Writing a non-trivial Java program involves creating many classes and therefore many source files. When a Java project is compiled, the Java compiler looks at the dates of all source files and all bytecode files. Every time a file is created or modified its last modification date is changed. This is information that is maintained by every operating system including Mac OS X, Microsoft Windows, and Linux. If any bytecode file is found to be older than its corresponding source file, then the source file is recompiled to produce a new bytecode file with a newer date than its source code file. This mechanism of using timestamps to determine what needs to be recompiled is called a make facility for historical reasons which we’ll revisit in the next section.

Practice 4.1

Another program is written and compiled. Here is the error message from the compiler. What can you discern from the compile message? Why would this be important to Java?

You can check your answer(s) in Section 4.34.1.

4.2 The C++ Environment

C++ and Java share a lot of syntax. C++ was designed first with Java starting development about 10 years later. As mentioned in chapter one, Bjarne Stroustrup was developing C++ during the early eighties. He designed the language to be backward compatible with C so there were some decisions already made for him like the need for separate compilation and the presence of a macro processor. C++ is one of the most widely used object-oriented languages today and continues to evolve. A standards committee now oversees C++ with regular revisions to the language like the C++11 revision which came out in 2011 and the 2014 version which contained small changes over the 2011 version. A new version was formally accepted late in 2017. Development of the C++ language is ongoing.

Using C/C++ for a programming project does not come without some risks. A significant problem, perhaps the most persistent problem over time, with C/C++ programs are memory leaks. C/C++ programmers must be disciplined in their allocation and deallocation of memory. It is common that programs that run for a long time will have a memory leak that has to be tracked down, which is a difficult task. In many languages a garbage collector takes care of freeing memory that is no longer needed by a program.
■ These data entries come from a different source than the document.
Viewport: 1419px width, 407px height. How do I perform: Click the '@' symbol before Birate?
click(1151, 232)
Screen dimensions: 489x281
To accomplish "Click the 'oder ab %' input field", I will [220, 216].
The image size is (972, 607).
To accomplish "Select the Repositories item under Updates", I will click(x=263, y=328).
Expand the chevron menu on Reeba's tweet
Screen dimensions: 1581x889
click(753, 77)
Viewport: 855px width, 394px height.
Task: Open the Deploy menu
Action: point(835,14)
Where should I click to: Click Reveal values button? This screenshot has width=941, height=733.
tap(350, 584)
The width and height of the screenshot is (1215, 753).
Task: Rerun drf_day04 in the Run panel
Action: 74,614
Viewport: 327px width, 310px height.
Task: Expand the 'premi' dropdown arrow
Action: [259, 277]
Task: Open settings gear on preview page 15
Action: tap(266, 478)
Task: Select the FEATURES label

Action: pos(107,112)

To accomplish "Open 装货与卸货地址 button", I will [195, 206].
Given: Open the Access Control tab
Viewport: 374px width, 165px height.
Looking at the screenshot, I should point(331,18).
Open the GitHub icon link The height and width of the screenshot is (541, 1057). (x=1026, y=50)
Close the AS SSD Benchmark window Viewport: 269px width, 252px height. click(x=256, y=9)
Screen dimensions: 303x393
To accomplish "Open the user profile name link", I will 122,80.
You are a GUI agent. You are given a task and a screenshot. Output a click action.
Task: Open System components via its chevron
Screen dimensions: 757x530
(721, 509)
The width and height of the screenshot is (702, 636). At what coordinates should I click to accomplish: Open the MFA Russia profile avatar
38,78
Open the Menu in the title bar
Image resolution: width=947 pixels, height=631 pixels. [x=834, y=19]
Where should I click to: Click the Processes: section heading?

A garbage collector cannot safely be included as part of C and C++ programs. Both C and C++ are designed to give the programmer maximum control. This means that more responsibility is left to the programmer and as a result programmers need to be very disciplined when using C/C++. There is more on this in Sect. 4.7.

Fig. 4.4

Java compiler and virtual machine

Fig. 4.5

C++ compile

C and C++ have many uses including operating system development, timing critical software, and detailed hardware access. Learning to program in C++ well will take you a long ways towards being a great programmer in any language. This chapter won’t teach you everything you need to know to become a C++ programmer. That could be and is the topic of many books. But this chapter will introduce you to many of the important concepts and skills you’ll need to become a good C++ programmer.

Like Java, C++ programs must be compiled before you can run the them. Java programs are compiled to Java bytecode and the bytecode is run on the JVM. C++ programs are compiled into the machine language of the CPU that will execute them. The operating system of the computer where a C++ program runs is responsible for loading the executable program and getting it ready to run but otherwise a compiled C++ program runs directly on the CPU of the machine for which it was compiled.

Fig. 4.6

hello.cpp

Figure 4.5 depicts the compilation process for C++ programs. Examine Fig. 4.4 to contrast that with the execution of Java programs. The C++ environment looks more complicated. But everything in the green box is actually accomplished using one compile command. Figure 4.6 contains the classic hello world program written in C++.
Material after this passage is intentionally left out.